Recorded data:
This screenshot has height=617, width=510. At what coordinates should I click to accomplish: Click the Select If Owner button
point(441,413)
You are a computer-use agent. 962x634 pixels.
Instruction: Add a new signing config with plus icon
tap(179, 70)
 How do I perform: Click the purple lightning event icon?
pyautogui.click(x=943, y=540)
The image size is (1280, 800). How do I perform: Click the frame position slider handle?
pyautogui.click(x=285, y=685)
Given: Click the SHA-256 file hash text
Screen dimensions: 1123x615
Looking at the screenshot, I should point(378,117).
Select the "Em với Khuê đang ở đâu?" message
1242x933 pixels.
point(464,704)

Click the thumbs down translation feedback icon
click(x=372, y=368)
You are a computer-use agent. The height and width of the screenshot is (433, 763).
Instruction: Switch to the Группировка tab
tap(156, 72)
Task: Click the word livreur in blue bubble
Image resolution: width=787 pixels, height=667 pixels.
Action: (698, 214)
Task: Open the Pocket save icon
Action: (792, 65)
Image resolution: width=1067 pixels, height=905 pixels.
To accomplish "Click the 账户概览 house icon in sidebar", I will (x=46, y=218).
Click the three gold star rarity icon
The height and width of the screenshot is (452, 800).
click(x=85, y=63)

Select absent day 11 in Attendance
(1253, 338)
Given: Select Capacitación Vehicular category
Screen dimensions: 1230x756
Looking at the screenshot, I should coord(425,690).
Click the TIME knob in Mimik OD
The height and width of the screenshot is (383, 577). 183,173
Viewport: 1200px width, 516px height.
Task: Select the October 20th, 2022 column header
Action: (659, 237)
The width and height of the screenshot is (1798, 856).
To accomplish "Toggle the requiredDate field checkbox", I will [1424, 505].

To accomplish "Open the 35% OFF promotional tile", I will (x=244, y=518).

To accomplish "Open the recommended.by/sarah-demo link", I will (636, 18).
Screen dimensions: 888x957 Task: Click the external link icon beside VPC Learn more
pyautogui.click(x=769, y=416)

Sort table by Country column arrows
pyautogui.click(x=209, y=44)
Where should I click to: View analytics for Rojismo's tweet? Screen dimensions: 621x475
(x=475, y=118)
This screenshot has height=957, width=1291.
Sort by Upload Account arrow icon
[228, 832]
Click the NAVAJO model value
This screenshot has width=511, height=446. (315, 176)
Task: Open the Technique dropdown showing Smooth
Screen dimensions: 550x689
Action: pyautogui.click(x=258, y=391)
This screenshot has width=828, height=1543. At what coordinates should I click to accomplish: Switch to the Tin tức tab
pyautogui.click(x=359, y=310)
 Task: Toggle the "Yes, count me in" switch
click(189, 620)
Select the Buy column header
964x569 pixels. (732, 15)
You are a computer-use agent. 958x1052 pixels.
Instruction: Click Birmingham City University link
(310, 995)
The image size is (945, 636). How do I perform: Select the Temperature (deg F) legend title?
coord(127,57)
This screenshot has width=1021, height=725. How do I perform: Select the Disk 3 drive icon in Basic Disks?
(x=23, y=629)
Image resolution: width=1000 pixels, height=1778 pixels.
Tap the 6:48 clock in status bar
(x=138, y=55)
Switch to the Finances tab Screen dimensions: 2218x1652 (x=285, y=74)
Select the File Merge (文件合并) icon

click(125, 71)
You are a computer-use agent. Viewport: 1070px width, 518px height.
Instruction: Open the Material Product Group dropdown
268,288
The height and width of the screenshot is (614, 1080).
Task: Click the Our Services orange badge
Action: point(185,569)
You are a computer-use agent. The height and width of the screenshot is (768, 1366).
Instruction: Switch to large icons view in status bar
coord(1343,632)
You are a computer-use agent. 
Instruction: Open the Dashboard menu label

◆ ACTION ITEM
Return every entry above with nothing altered.

◆ WRITTEN ANSWER
This screenshot has height=617, width=510. At what coordinates should I click to accomplish: Click the Select If Owner button
point(441,413)
You are a computer-use agent. 962x634 pixels.
Instruction: Add a new signing config with plus icon
tap(179, 70)
 How do I perform: Click the purple lightning event icon?
pyautogui.click(x=943, y=540)
The image size is (1280, 800). How do I perform: Click the frame position slider handle?
pyautogui.click(x=285, y=685)
Given: Click the SHA-256 file hash text
Screen dimensions: 1123x615
Looking at the screenshot, I should point(378,117).
Select the "Em với Khuê đang ở đâu?" message
1242x933 pixels.
point(464,704)

Click the thumbs down translation feedback icon
click(x=372, y=368)
You are a computer-use agent. The height and width of the screenshot is (433, 763).
Instruction: Switch to the Группировка tab
tap(156, 72)
Task: Click the word livreur in blue bubble
Image resolution: width=787 pixels, height=667 pixels.
Action: (698, 214)
Task: Open the Pocket save icon
Action: (792, 65)
Image resolution: width=1067 pixels, height=905 pixels.
To accomplish "Click the 账户概览 house icon in sidebar", I will (x=46, y=218).
Click the three gold star rarity icon
The height and width of the screenshot is (452, 800).
click(x=85, y=63)

Select absent day 11 in Attendance
(1253, 338)
Given: Select Capacitación Vehicular category
Screen dimensions: 1230x756
Looking at the screenshot, I should coord(425,690).
Click the TIME knob in Mimik OD
The height and width of the screenshot is (383, 577). 183,173
Viewport: 1200px width, 516px height.
Task: Select the October 20th, 2022 column header
Action: (659, 237)
The width and height of the screenshot is (1798, 856).
To accomplish "Toggle the requiredDate field checkbox", I will [1424, 505].

To accomplish "Open the 35% OFF promotional tile", I will (x=244, y=518).

To accomplish "Open the recommended.by/sarah-demo link", I will (636, 18).
Screen dimensions: 888x957 Task: Click the external link icon beside VPC Learn more
pyautogui.click(x=769, y=416)

Sort table by Country column arrows
pyautogui.click(x=209, y=44)
Where should I click to: View analytics for Rojismo's tweet? Screen dimensions: 621x475
(x=475, y=118)
This screenshot has height=957, width=1291.
Sort by Upload Account arrow icon
[228, 832]
Click the NAVAJO model value
This screenshot has width=511, height=446. (315, 176)
Task: Open the Technique dropdown showing Smooth
Screen dimensions: 550x689
Action: pyautogui.click(x=258, y=391)
This screenshot has width=828, height=1543. At what coordinates should I click to accomplish: Switch to the Tin tức tab
pyautogui.click(x=359, y=310)
 Task: Toggle the "Yes, count me in" switch
click(189, 620)
Select the Buy column header
964x569 pixels. (732, 15)
You are a computer-use agent. 958x1052 pixels.
Instruction: Click Birmingham City University link
(310, 995)
The image size is (945, 636). How do I perform: Select the Temperature (deg F) legend title?
coord(127,57)
This screenshot has width=1021, height=725. How do I perform: Select the Disk 3 drive icon in Basic Disks?
(x=23, y=629)
Image resolution: width=1000 pixels, height=1778 pixels.
Tap the 6:48 clock in status bar
(x=138, y=55)
Switch to the Finances tab Screen dimensions: 2218x1652 (x=285, y=74)
Select the File Merge (文件合并) icon

click(125, 71)
You are a computer-use agent. Viewport: 1070px width, 518px height.
Instruction: Open the Material Product Group dropdown
268,288
The height and width of the screenshot is (614, 1080).
Task: Click the Our Services orange badge
Action: point(185,569)
You are a computer-use agent. The height and width of the screenshot is (768, 1366).
Instruction: Switch to large icons view in status bar
coord(1343,632)
You are a computer-use agent. 
Instruction: Open the Dashboard menu label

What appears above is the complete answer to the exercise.